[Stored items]
------------------------------------------------------------
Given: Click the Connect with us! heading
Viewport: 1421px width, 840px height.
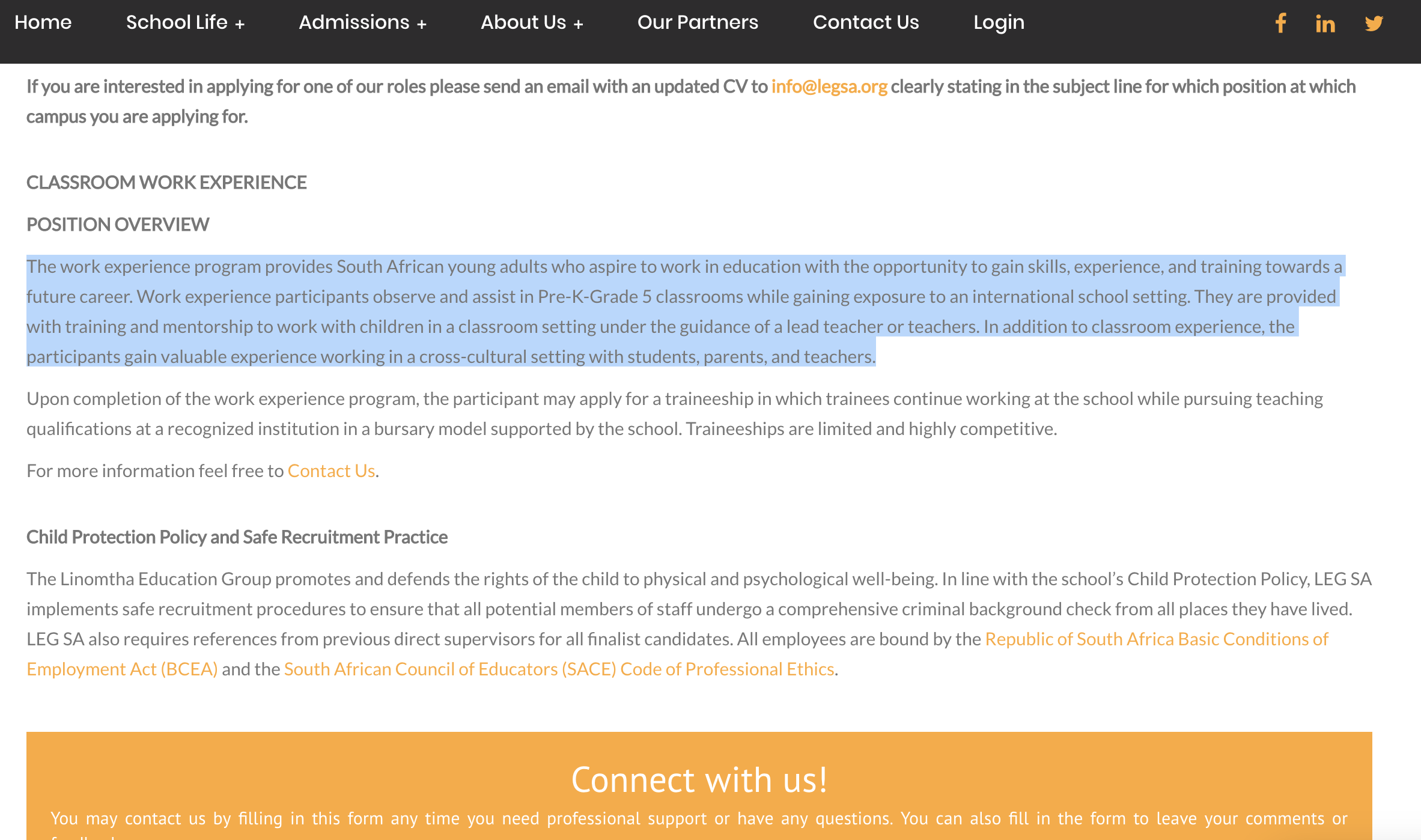Looking at the screenshot, I should click(699, 780).
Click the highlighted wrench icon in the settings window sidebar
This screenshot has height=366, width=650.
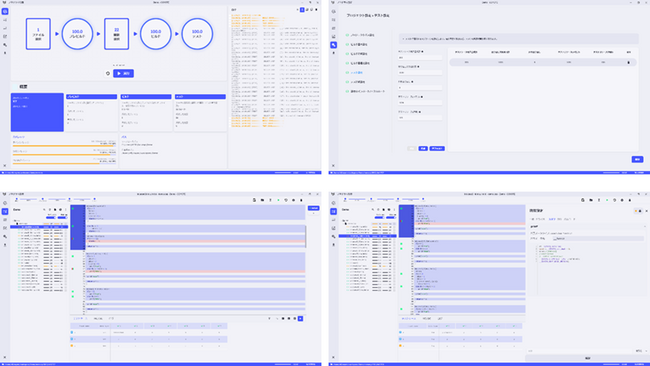click(333, 45)
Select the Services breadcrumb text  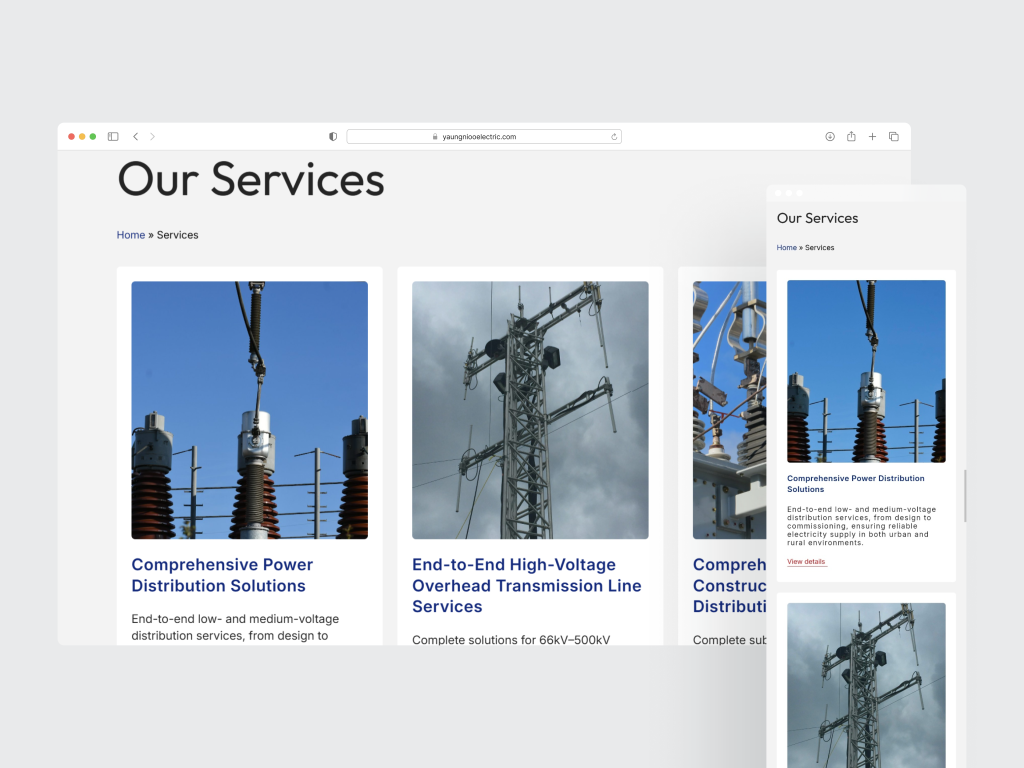[177, 235]
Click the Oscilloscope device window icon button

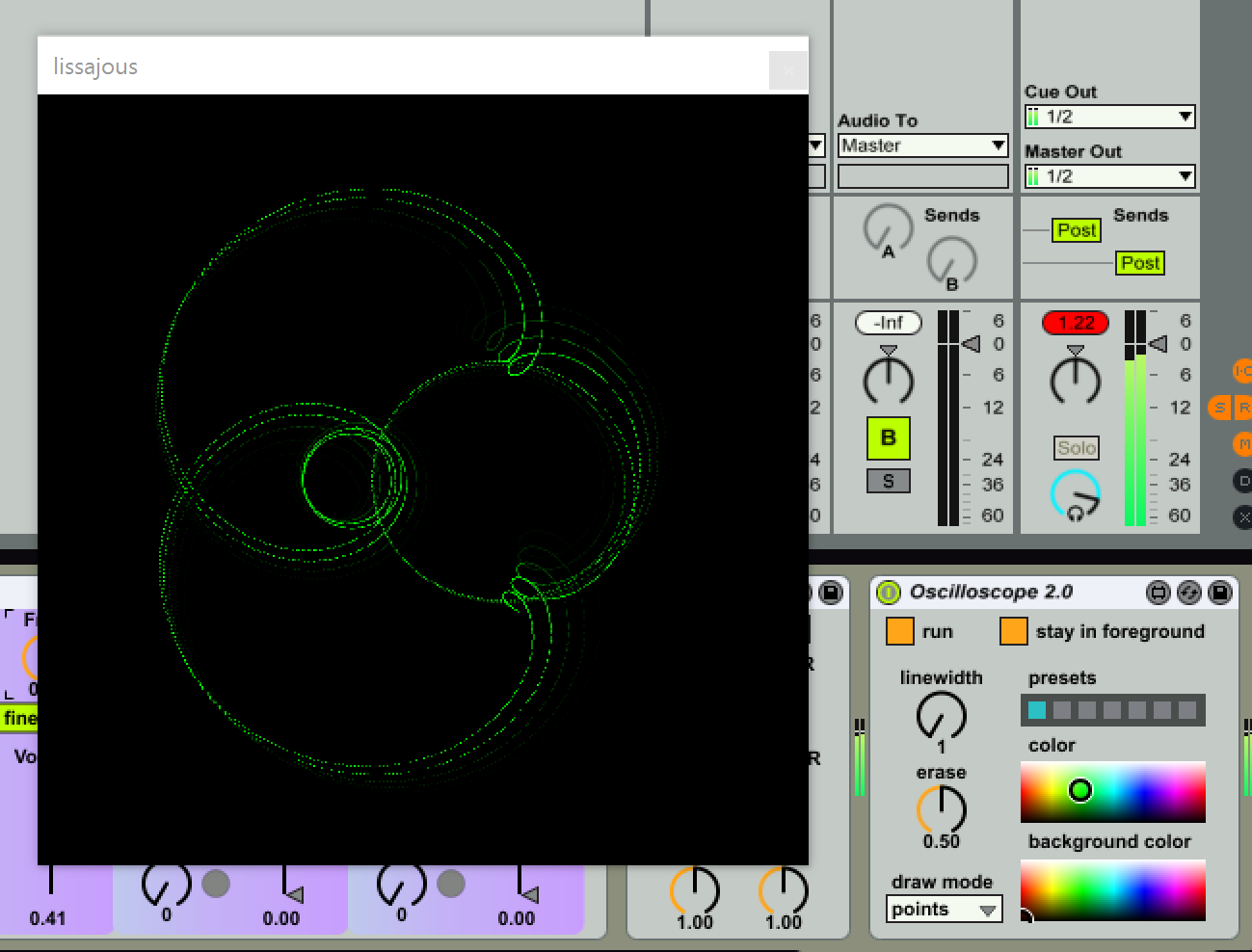[x=1159, y=593]
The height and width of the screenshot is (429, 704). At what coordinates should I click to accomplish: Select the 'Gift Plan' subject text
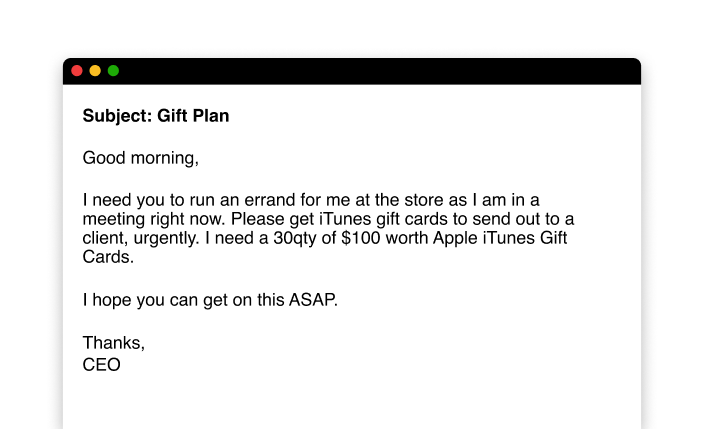pyautogui.click(x=192, y=116)
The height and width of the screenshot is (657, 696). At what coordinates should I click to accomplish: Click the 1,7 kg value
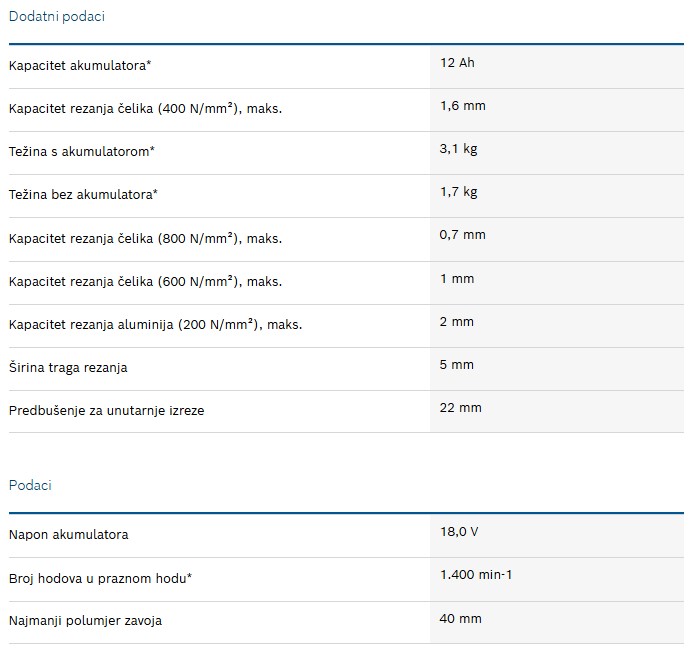point(459,192)
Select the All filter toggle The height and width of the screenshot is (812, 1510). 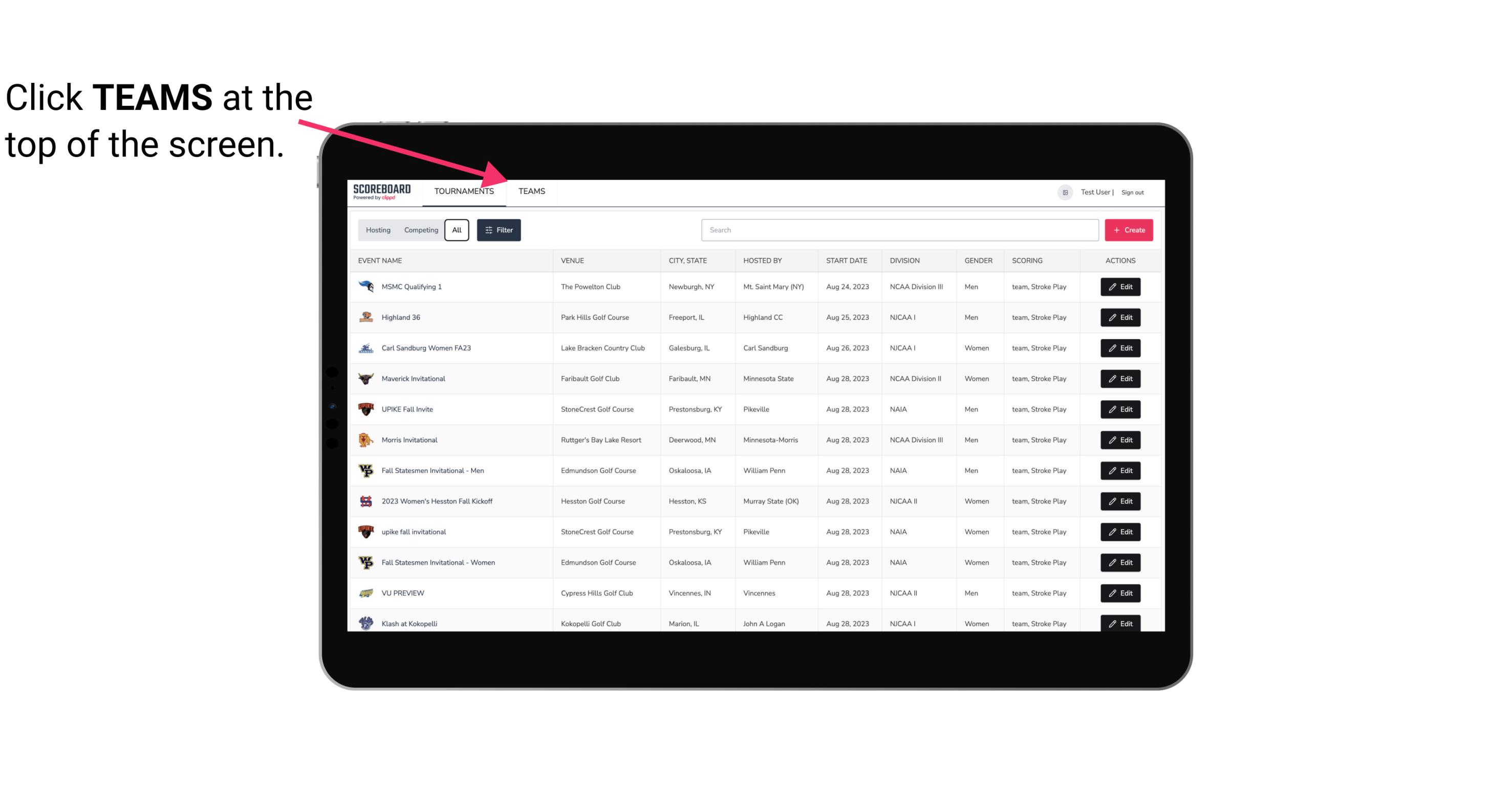[x=457, y=230]
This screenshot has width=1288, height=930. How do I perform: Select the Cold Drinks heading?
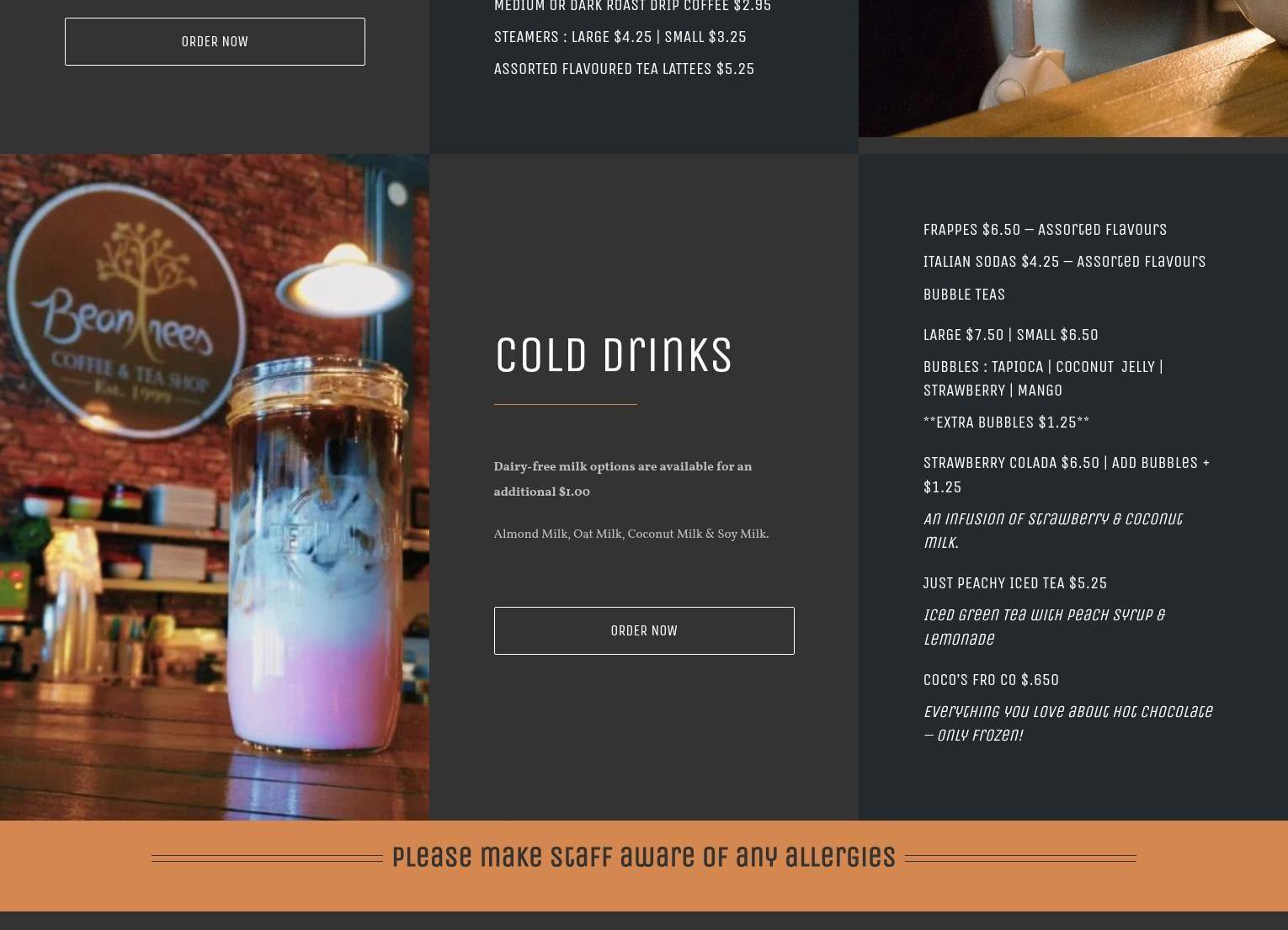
------------------------------------------------------------
■ Exercise details
Copy the listing from its start through the line containing "click(333, 45)", keeping every line exactly as it stands and leaving the pictures out of your answer.

■ Result
Given: Click the Connect with us! heading
Viewport: 1421px width, 840px height.
Looking at the screenshot, I should click(699, 780).
Click the highlighted wrench icon in the settings window sidebar
This screenshot has height=366, width=650.
click(333, 45)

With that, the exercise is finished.